■ Supplied passage ■
Joe Pasquale looks back: ‘In my early days I used to die on my arse a lot’

Born in Grays, Essex, in 1961, Joe Pasquale is a comedian, actor and author. His career began as a runner-up on TV talent show New Faces in 1987. Since then, he has toured his absurdist slapstick standup, as well as winning I’m A Celebrity in 2004, performing in panto and lending his signature high-pitched voice to animations such as Garfield 2. He also writes horror fiction – his latest, Of Mice and Wolfmen, is out now. Pasquale begins his tour of The New Normal – 40 Years of Cack! on 28 July.

This photo was my first TV appearance on New Faces in 1987. I came out to the Rocky music and was wearing very baggy boxing shorts. I would punch the punching bag and it would bounce back and hit me in the face, and I’d fall on the floor. That was the opening of the act. I had no idea what I was doing. I didn’t feel self-conscious being half-naked on TV, or about anything, ever. That’s one of the things you have to get over, being a standup. If you’re vain, you shouldn’t be going out in front of people trying to make them laugh. You have to get rid of every piece of insecurity and just go mentally and emotionally naked.

Ironically, I was a very quiet and insipid little boy. I was the least likely to succeed, one of those kids who never excelled at anything. I was very unnoticeable at school – not even my voice stood out. Everybody in Grays had the same one! It was only when I started working in the entertainment business that I realised: “Oh, this isn’t right.” I’ve never felt insecure about it because I sound like my mum. She was a very gentle soul and I take after her. I’m an introvert trying to be an extrovert, as most people on stage are.

I wasn’t regarded as funny at school – but being silly was very important. When I was seven, my mum had a car accident and went through the windscreen. After that incident she started having epileptic fits. That’s when her depression started. I decided at that moment that it was my job, until the end of her life, to make her laugh every single day.

I’d do stupid things like pretend she was on This Is Your Life and act out the parts of the presenter and everyone in our family. She had terrible bladder control, so before I even opened my mouth, she’d say: “Wait! Don’t you say anything, wait!” This was way before the times of Tena Lady, so she’d get a magazine and sit on it in case she’d wet herself as she didn’t want to stain the sofa.

We lived in a council house until I was seven, and then my dad – who had three jobs – paid £5,000 for a three-bedroom bungalow. I had two older sisters and a younger brother, so Mum had her hands full. I could quite happily look after myself: if I had Plasticine or a pen and paper, I’d just sit and play in the corner. It sounds isolating, but that was when my imagination came alive.

■ Set exercise 1 ■
In the rows, from the line containing "Open Fälle/100.000 Einwohner map tab" through the end of the rows, both included, substitute "map panel" for "map tab" and give those lines again with nothing else changed. Leave the pictures out of your answer.
■ Set exercise 2 ■
Continue the Joe Pasquale reminiscence from its last sentence.

■ Material shown ■
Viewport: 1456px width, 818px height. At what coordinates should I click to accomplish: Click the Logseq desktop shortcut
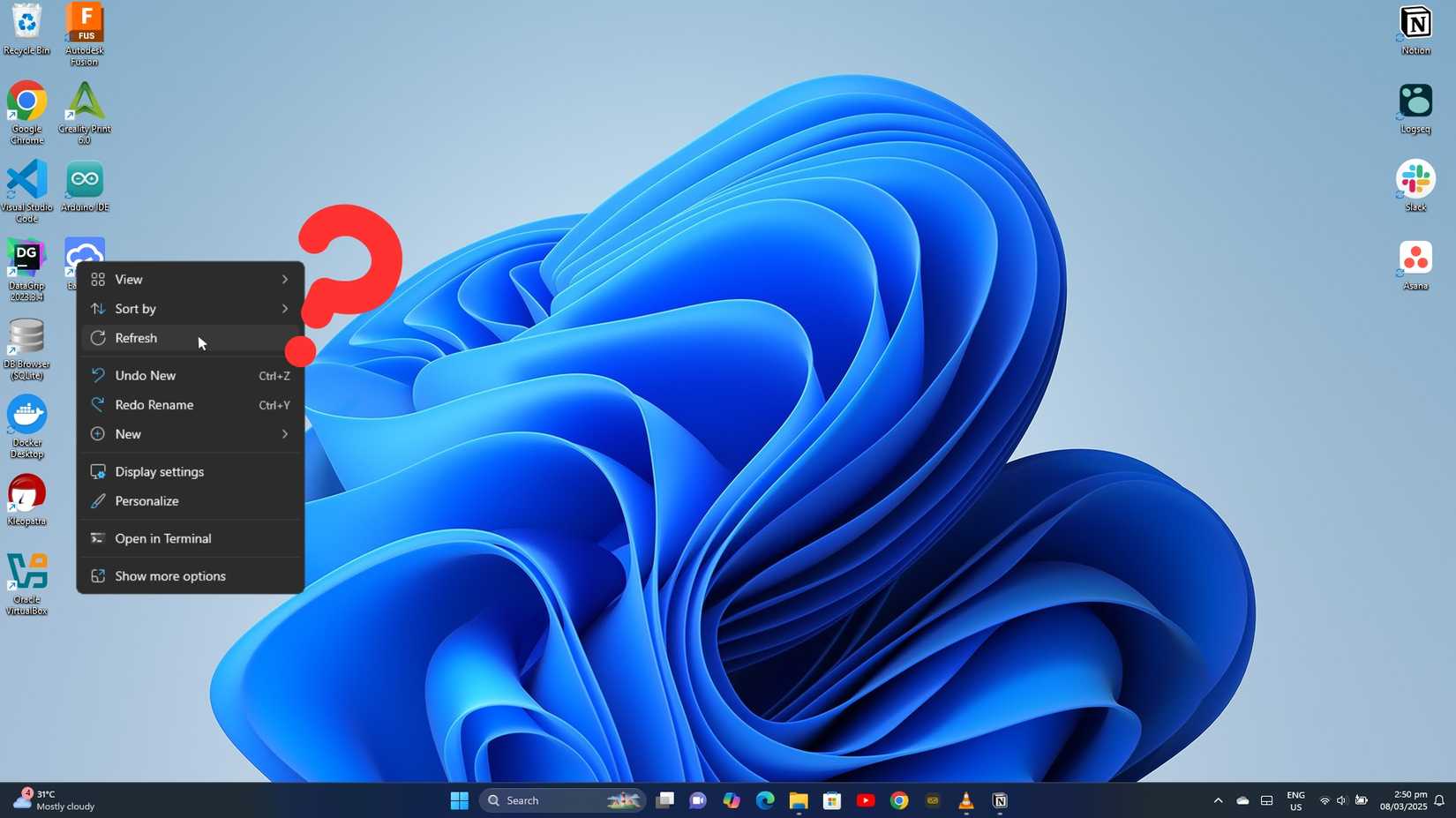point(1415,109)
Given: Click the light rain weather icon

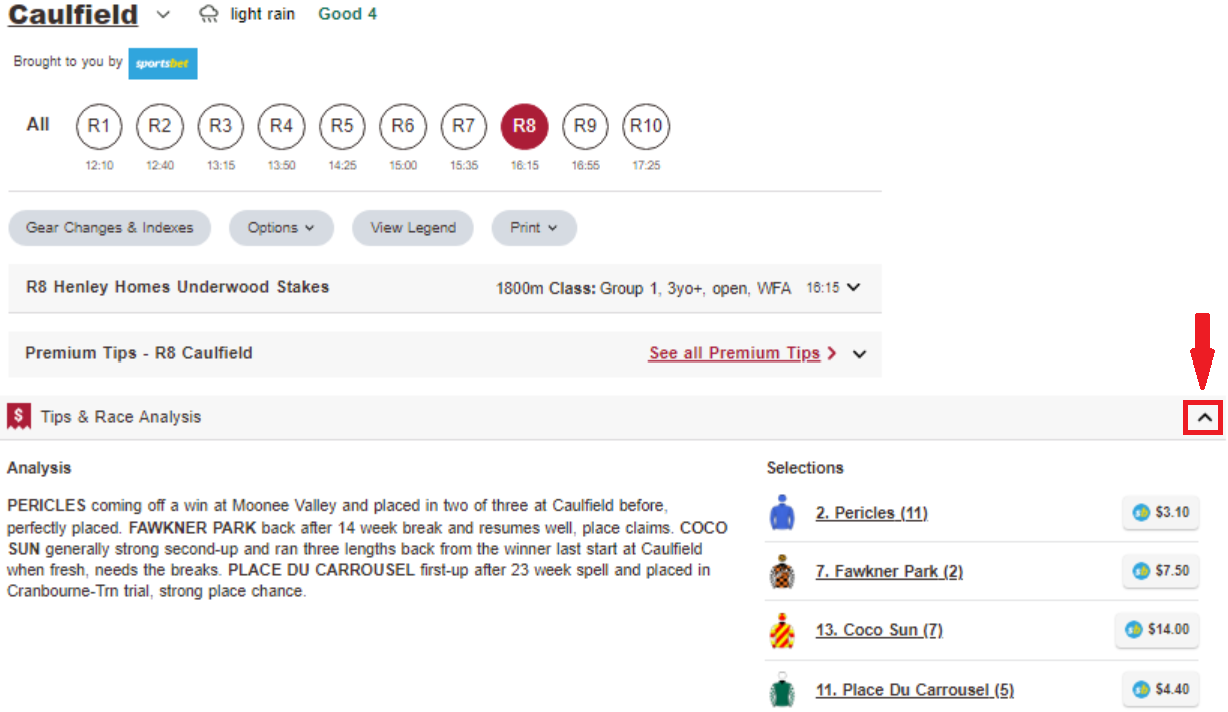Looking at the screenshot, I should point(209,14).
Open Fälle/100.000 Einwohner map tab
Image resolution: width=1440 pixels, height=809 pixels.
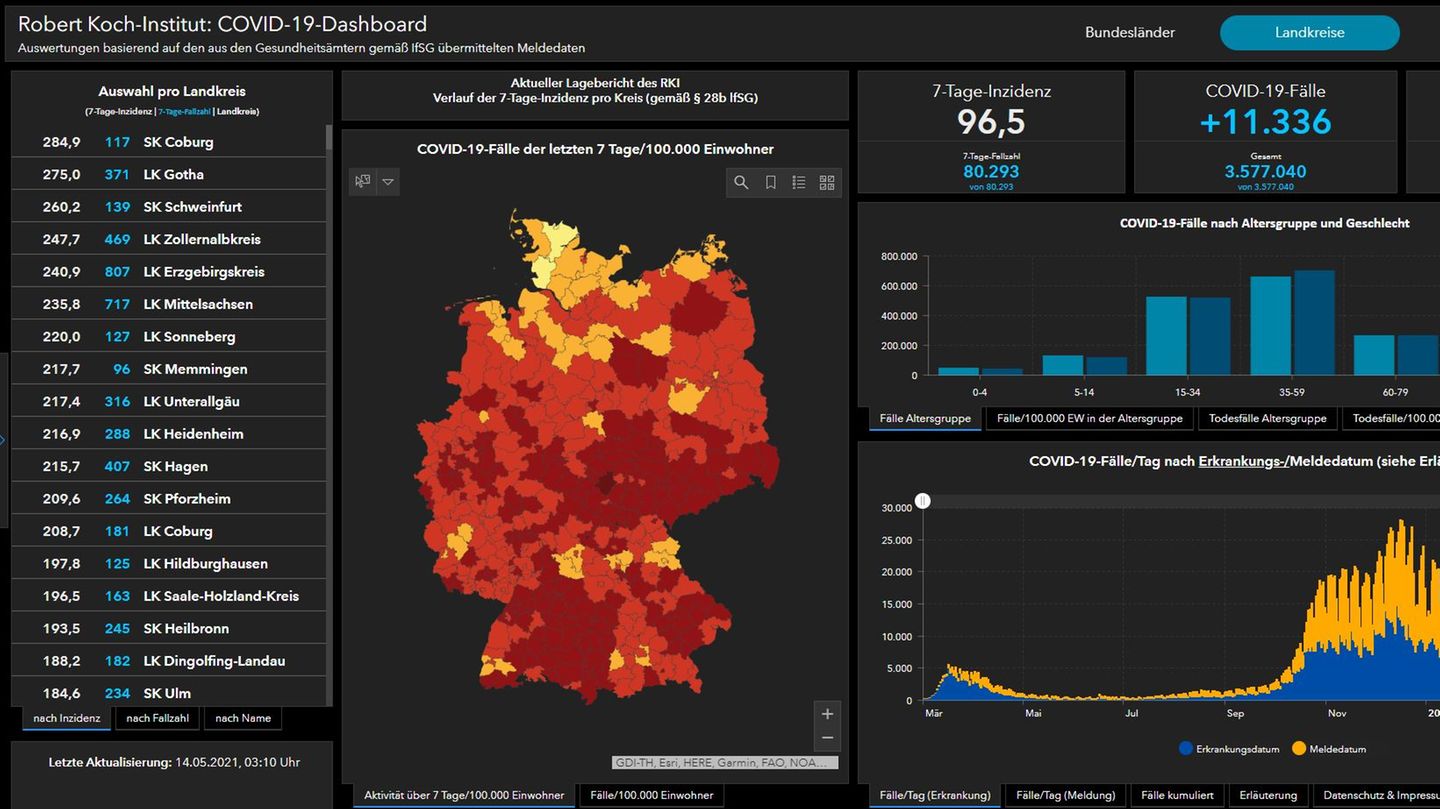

■ Response 1 ■
Open Fälle/100.000 Einwohner map panel
Image resolution: width=1440 pixels, height=809 pixels.

■ Response 2 ■
As a kid I was always very conscious of mortality, and I thought I wanted to be a priest, but that was because I’d been to a Catholic school. When I went to my secondary school, a normal comprehensive, I had a real awakening and decided I wanted to be a geologist. I did the Duke of Edinburgh’s award and was very active, but it all came to an end when I was 13 and I got run over and broke my leg very badly. I missed a year of school and skipped my exams. I ended up just doing home economics.

Because of that, I never stuck my head above the parapet during my education. Then all of a sudden, this other part of my personality turned up. I was in my 20s when I got a job at a holiday camp hosting bingo and refereeing wrestling. A new side started to emerge.

That was when I auditioned for New Faces. The director of the show was Richard Holloway, who is now an executive producer of Britain’s Got Talent. I went to the audition as a bet with a friend, and every time I answered one of Richard’s questions, the panel of judges laughed even more. A week later, the secretary who worked at the holiday camp said: “I’ve just had somebody from Central Television who wants to speak to you, Joe.” I phoned them back and they said: “We’d like you to come on New Faces.” I said: “But I haven’t got an act!” And they went: “Doesn’t matter, just do what you did at the audition. You’ve got a 30-piece orchestra to take the mickey out of.”

I remember smashing up a guitar. And I did a trick with a handkerchief, where I set fire to it, and then my shoe set on fire, then my sock set on fire, and I stood there for about 30 seconds on live television letting it burn. To make parts of the act work, I had to use this special kitchen glue – but unbeknown to me, the top of the glue had come off and I’d been sitting in my dressing room inadvertently sniffing glue for six hours, so when I eventually went out on stage, I didn’t have a clue what I was doing. Fortunately, I’d met Ken Dodd earlier that day in makeup. I was in awe. He said: “Hello boy, are you nervous?” And I said: “Yeah.” So, he said: “Can I give you some advice?” He gave me a couple of jokes to do and rewrote the whole act. I followed everything he said, and I won that round. It was amazing.

In the early days, I used to die on my arse a lot. But something inside you says: “OK, what have I got to do to improve that joke? What is the psychology behind that line not working?” After a while, you get better, but even now, after decades of doing it, I still suffer from impostor syndrome. Everybody in the business feels that – they just don’t show it. The most important thing to me is that I keep things silly. I don’t do anything political, I don’t do anything that’s going to change the world. There’s nothing adult about me. It’s as if I’ve been preserved in time from when I was a kid.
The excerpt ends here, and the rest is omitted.